What needs to be done –
All records below are to be repeated precisely, with nothing added.

Given entries –
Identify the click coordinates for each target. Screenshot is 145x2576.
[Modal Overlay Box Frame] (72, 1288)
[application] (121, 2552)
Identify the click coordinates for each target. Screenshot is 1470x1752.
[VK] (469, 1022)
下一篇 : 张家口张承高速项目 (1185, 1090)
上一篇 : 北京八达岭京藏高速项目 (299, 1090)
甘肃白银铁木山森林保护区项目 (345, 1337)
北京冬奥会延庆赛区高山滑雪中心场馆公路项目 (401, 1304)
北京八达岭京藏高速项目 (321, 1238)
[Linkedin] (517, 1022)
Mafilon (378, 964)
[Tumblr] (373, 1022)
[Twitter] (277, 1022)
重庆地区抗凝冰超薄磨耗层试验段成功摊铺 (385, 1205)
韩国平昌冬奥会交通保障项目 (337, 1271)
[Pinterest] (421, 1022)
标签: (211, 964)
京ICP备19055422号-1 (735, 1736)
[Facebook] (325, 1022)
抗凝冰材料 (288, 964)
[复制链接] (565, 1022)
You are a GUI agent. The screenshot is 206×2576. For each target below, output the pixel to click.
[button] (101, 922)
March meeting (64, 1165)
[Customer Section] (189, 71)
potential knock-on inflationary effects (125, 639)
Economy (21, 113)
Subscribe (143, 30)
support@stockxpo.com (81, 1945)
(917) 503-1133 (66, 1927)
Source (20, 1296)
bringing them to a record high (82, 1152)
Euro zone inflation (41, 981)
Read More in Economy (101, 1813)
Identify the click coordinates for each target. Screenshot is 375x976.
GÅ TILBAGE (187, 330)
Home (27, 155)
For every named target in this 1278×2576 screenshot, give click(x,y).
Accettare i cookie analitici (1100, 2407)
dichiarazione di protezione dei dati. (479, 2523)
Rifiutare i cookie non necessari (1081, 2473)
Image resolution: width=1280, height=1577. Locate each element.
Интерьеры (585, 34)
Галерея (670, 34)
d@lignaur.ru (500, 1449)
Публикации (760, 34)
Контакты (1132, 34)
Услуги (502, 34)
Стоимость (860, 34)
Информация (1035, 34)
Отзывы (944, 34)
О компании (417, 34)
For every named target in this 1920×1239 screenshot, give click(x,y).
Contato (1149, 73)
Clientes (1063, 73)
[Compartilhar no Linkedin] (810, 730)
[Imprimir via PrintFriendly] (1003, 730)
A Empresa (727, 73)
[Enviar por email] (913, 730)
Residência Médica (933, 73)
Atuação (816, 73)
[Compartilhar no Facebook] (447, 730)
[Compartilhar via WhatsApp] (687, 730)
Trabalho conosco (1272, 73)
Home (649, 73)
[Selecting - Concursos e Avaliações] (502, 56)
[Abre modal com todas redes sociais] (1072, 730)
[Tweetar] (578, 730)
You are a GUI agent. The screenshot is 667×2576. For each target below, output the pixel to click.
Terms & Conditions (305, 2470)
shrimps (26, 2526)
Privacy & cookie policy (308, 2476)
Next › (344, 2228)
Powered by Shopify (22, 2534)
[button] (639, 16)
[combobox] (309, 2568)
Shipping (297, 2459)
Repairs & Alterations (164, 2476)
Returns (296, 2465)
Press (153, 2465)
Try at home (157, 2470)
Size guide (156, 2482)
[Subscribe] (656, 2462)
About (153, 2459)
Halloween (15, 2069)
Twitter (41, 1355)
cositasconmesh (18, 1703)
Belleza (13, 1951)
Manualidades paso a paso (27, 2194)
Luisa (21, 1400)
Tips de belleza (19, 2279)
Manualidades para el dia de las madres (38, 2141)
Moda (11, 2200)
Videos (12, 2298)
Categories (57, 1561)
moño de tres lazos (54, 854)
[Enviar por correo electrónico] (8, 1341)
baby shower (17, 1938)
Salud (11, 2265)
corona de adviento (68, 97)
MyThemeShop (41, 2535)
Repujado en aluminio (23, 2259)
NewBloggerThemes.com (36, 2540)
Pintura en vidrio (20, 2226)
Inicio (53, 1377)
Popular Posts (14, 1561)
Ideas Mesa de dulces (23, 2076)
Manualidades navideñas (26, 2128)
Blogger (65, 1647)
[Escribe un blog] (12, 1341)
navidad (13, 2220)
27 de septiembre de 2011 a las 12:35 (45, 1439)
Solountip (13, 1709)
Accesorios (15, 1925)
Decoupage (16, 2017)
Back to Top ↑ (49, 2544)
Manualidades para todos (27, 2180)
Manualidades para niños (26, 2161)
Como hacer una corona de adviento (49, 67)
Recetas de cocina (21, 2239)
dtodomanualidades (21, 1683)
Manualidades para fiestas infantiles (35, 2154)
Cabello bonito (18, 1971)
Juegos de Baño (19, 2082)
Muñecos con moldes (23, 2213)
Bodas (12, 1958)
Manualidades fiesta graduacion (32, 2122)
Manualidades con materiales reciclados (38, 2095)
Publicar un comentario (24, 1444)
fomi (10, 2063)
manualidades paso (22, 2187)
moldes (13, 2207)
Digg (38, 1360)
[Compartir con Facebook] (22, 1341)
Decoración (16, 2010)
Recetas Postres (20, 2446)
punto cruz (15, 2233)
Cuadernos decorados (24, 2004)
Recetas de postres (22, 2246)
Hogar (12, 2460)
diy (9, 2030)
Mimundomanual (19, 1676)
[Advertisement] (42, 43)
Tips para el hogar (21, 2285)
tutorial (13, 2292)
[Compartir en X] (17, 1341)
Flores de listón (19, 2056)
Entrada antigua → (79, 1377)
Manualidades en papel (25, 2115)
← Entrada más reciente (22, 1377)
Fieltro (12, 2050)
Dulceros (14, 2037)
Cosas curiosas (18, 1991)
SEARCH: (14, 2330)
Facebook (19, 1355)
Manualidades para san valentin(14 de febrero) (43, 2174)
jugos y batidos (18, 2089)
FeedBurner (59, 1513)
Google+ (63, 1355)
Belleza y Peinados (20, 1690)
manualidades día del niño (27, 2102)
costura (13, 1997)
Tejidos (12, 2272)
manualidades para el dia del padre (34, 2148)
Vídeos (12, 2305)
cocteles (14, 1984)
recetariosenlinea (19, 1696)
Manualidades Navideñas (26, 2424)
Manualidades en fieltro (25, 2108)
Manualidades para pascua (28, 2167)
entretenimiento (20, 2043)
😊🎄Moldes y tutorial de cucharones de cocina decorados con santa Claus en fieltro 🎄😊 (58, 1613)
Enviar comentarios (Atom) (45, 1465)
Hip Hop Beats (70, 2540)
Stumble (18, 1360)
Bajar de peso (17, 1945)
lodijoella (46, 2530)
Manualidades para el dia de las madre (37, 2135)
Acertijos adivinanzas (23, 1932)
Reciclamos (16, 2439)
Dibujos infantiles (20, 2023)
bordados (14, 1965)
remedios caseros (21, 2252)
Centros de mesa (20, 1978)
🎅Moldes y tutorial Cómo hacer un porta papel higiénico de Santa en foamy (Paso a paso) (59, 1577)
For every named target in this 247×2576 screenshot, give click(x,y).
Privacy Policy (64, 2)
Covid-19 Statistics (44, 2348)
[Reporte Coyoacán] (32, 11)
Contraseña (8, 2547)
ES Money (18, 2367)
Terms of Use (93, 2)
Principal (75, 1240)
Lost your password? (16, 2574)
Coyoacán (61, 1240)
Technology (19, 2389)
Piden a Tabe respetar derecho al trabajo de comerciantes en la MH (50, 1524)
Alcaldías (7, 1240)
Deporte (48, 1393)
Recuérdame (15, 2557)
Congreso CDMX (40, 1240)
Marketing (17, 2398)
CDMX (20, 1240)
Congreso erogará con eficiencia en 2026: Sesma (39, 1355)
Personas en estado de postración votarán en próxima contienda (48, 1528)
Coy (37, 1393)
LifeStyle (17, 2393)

Answer below –
Identify the click coordinates for each target. Screenshot is 145x2576.
[Modal Overlay Box Frame] (72, 1288)
[application] (121, 2552)
Identify the click coordinates for each target. Screenshot is 1470x1752.
[VK] (469, 1022)
下一篇 : 张家口张承高速项目 (1185, 1090)
上一篇 : 北京八达岭京藏高速项目 (299, 1090)
甘肃白银铁木山森林保护区项目 (345, 1337)
北京冬奥会延庆赛区高山滑雪中心场馆公路项目 (401, 1304)
北京八达岭京藏高速项目 (321, 1238)
[Linkedin] (517, 1022)
Mafilon (378, 964)
[Tumblr] (373, 1022)
[Twitter] (277, 1022)
重庆地区抗凝冰超薄磨耗层试验段成功摊铺 (385, 1205)
韩国平昌冬奥会交通保障项目 (337, 1271)
[Pinterest] (421, 1022)
标签: (211, 964)
京ICP备19055422号-1 (735, 1736)
[Facebook] (325, 1022)
抗凝冰材料 (288, 964)
[复制链接] (565, 1022)
You are a GUI agent. The screenshot is 206×2576. For each target below, output the pixel to click.
[button] (101, 922)
March meeting (64, 1165)
[Customer Section] (189, 71)
potential knock-on inflationary effects (125, 639)
Economy (21, 113)
Subscribe (143, 30)
support@stockxpo.com (81, 1945)
(917) 503-1133 (66, 1927)
Source (20, 1296)
bringing them to a record high (82, 1152)
Euro zone inflation (41, 981)
Read More in Economy (101, 1813)
Identify the click coordinates for each target. Screenshot is 375x976.
GÅ TILBAGE (187, 330)
Home (27, 155)
For every named target in this 1278×2576 screenshot, give click(x,y).
Accettare i cookie analitici (1100, 2407)
dichiarazione di protezione dei dati. (479, 2523)
Rifiutare i cookie non necessari (1081, 2473)
Image resolution: width=1280, height=1577. Locate each element.
Интерьеры (585, 34)
Галерея (670, 34)
d@lignaur.ru (500, 1449)
Публикации (760, 34)
Контакты (1132, 34)
Услуги (502, 34)
Стоимость (860, 34)
Информация (1035, 34)
Отзывы (944, 34)
О компании (417, 34)
For every named target in this 1920×1239 screenshot, give click(x,y).
Contato (1149, 73)
Clientes (1063, 73)
[Compartilhar no Linkedin] (810, 730)
[Imprimir via PrintFriendly] (1003, 730)
A Empresa (727, 73)
[Enviar por email] (913, 730)
Residência Médica (933, 73)
Atuação (816, 73)
[Compartilhar no Facebook] (447, 730)
[Compartilhar via WhatsApp] (687, 730)
Trabalho conosco (1272, 73)
Home (649, 73)
[Selecting - Concursos e Avaliações] (502, 56)
[Abre modal com todas redes sociais] (1072, 730)
[Tweetar] (578, 730)
You are a GUI agent. The screenshot is 667×2576. For each target below, output the pixel to click.
Terms & Conditions (305, 2470)
shrimps (26, 2526)
Privacy & cookie policy (308, 2476)
Next › (344, 2228)
Powered by Shopify (22, 2534)
[button] (639, 16)
[combobox] (309, 2568)
Shipping (297, 2459)
Repairs & Alterations (164, 2476)
Returns (296, 2465)
Press (153, 2465)
Try at home (157, 2470)
Size guide (156, 2482)
[Subscribe] (656, 2462)
About (153, 2459)
Halloween (15, 2069)
Twitter (41, 1355)
cositasconmesh (18, 1703)
Belleza (13, 1951)
Manualidades paso a paso (27, 2194)
Luisa (21, 1400)
Tips de belleza (19, 2279)
Manualidades para el dia de las madres (38, 2141)
Moda (11, 2200)
Videos (12, 2298)
Categories (57, 1561)
moño de tres lazos (54, 854)
[Enviar por correo electrónico] (8, 1341)
baby shower (17, 1938)
Salud (11, 2265)
corona de adviento (68, 97)
MyThemeShop (41, 2535)
Repujado en aluminio (23, 2259)
NewBloggerThemes.com (36, 2540)
Pintura en vidrio (20, 2226)
Inicio (53, 1377)
Popular Posts (14, 1561)
Ideas Mesa de dulces (23, 2076)
Manualidades navideñas (26, 2128)
Blogger (65, 1647)
[Escribe un blog] (12, 1341)
navidad (13, 2220)
27 de septiembre de 2011 a las 12:35 (45, 1439)
Solountip (13, 1709)
Accesorios (15, 1925)
Decoupage (16, 2017)
Back to Top ↑ (49, 2544)
Manualidades para todos (27, 2180)
Manualidades para niños (26, 2161)
Como hacer una corona de adviento (49, 67)
Recetas de cocina (21, 2239)
dtodomanualidades (21, 1683)
Manualidades para fiestas infantiles (35, 2154)
Cabello bonito (18, 1971)
Juegos de Baño (19, 2082)
Muñecos con moldes (23, 2213)
Bodas (12, 1958)
Manualidades fiesta graduacion (32, 2122)
Manualidades con materiales reciclados (38, 2095)
Publicar un comentario (24, 1444)
fomi (10, 2063)
manualidades paso (22, 2187)
moldes (13, 2207)
Digg (38, 1360)
[Compartir con Facebook] (22, 1341)
Decoración (16, 2010)
Recetas Postres (20, 2446)
punto cruz (15, 2233)
Cuadernos decorados (24, 2004)
Recetas de postres (22, 2246)
Hogar (12, 2460)
diy (9, 2030)
Mimundomanual (19, 1676)
[Advertisement] (42, 43)
Tips para el hogar (21, 2285)
tutorial (13, 2292)
[Compartir en X] (17, 1341)
Flores de listón (19, 2056)
Entrada antigua → (79, 1377)
Manualidades en papel (25, 2115)
← Entrada más reciente (22, 1377)
Fieltro (12, 2050)
Dulceros (14, 2037)
Cosas curiosas (18, 1991)
SEARCH: (14, 2330)
Facebook (19, 1355)
Manualidades para san valentin(14 de febrero) (43, 2174)
jugos y batidos (18, 2089)
FeedBurner (59, 1513)
Google+ (63, 1355)
Belleza y Peinados (20, 1690)
manualidades día del niño (27, 2102)
costura (13, 1997)
Tejidos (12, 2272)
manualidades para el dia del padre (34, 2148)
Vídeos (12, 2305)
cocteles (14, 1984)
recetariosenlinea (19, 1696)
Manualidades Navideñas (26, 2424)
Manualidades en fieltro (25, 2108)
Manualidades para pascua (28, 2167)
entretenimiento (20, 2043)
😊🎄Moldes y tutorial de cucharones de cocina decorados con santa Claus en fieltro 🎄😊 (58, 1613)
Enviar comentarios (Atom) (45, 1465)
Hip Hop Beats (70, 2540)
Stumble (18, 1360)
Bajar de peso (17, 1945)
lodijoella (46, 2530)
Manualidades para el dia de las madre (37, 2135)
Acertijos adivinanzas (23, 1932)
Reciclamos (16, 2439)
Dibujos infantiles (20, 2023)
bordados (14, 1965)
remedios caseros (21, 2252)
Centros de mesa (20, 1978)
🎅Moldes y tutorial Cómo hacer un porta papel higiénico de Santa en foamy (Paso a paso) (59, 1577)
For every named target in this 247×2576 screenshot, give click(x,y).
Privacy Policy (64, 2)
Covid-19 Statistics (44, 2348)
[Reporte Coyoacán] (32, 11)
Contraseña (8, 2547)
ES Money (18, 2367)
Terms of Use (93, 2)
Principal (75, 1240)
Lost your password? (16, 2574)
Coyoacán (61, 1240)
Technology (19, 2389)
Piden a Tabe respetar derecho al trabajo de comerciantes en la MH (50, 1524)
Alcaldías (7, 1240)
Deporte (48, 1393)
Recuérdame (15, 2557)
Congreso CDMX (40, 1240)
Marketing (17, 2398)
CDMX (20, 1240)
Congreso erogará con eficiencia en 2026: Sesma (39, 1355)
Personas en estado de postración votarán en próxima contienda (48, 1528)
Coy (37, 1393)
LifeStyle (17, 2393)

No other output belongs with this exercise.